(Text Opens)

Looking ahead: FIRS is due to come into effect in the summer of 2025, after which point relevant subjects will be legally required to register with the Home Office. It is likely that early compliance will also be encouraged before it is fully required.
- Less than a week ago, Brigadier General Ali Fazli of the IRGC threatened a third strike against Israel, similar to those which were conducted in April and October 2024. Fazli asserted that Operation True Promise III will be carried out “on schedule” without specifying when that may be, and previous similar threats have been fully acted on.

(Text Closes)

Task item >>
Answer these questions from the text above, one per line:
(a) When is FIRS due to come into effect?
(b) Under FIRS, with which body will relevant subjects be legally required to register?
(c) In which months of 2024 were the strikes against Israel carried out?

(Data for analysis Opens)

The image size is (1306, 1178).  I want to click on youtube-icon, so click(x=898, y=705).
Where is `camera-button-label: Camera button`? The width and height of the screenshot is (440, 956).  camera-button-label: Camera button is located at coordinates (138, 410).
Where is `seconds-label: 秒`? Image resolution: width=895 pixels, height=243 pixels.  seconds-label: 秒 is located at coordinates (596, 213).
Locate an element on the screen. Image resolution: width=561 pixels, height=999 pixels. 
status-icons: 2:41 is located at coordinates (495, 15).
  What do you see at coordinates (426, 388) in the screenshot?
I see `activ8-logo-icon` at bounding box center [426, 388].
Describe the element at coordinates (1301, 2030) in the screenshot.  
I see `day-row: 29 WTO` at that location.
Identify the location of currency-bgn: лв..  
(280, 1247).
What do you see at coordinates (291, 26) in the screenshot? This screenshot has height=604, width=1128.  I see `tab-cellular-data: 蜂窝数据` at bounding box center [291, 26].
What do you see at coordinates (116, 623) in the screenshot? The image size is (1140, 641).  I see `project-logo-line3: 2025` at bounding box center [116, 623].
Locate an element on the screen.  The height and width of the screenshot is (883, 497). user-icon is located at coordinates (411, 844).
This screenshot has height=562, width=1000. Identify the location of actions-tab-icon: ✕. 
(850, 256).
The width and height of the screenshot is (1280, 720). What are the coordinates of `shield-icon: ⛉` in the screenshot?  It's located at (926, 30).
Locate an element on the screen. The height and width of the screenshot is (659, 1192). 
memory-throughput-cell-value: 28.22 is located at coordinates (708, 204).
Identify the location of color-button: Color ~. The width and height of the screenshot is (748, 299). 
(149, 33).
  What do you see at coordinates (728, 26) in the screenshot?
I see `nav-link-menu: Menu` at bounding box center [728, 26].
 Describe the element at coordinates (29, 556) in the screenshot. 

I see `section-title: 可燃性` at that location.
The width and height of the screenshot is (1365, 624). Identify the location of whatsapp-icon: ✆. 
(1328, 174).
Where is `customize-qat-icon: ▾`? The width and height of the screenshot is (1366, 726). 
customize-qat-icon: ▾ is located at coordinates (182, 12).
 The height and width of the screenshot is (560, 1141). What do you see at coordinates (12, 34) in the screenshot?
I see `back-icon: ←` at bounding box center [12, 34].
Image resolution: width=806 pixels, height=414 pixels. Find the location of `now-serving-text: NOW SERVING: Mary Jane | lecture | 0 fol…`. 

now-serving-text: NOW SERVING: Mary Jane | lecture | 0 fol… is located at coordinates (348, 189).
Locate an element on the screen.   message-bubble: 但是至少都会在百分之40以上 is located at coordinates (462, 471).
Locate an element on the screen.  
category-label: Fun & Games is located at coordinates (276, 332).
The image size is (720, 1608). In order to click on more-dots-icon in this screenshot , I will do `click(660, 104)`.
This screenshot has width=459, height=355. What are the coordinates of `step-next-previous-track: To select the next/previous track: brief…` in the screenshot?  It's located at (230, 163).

(Data for analysis Closes)

Finished task >>
(a) In the summer of 2025
(b) The Home Office
(c) April and October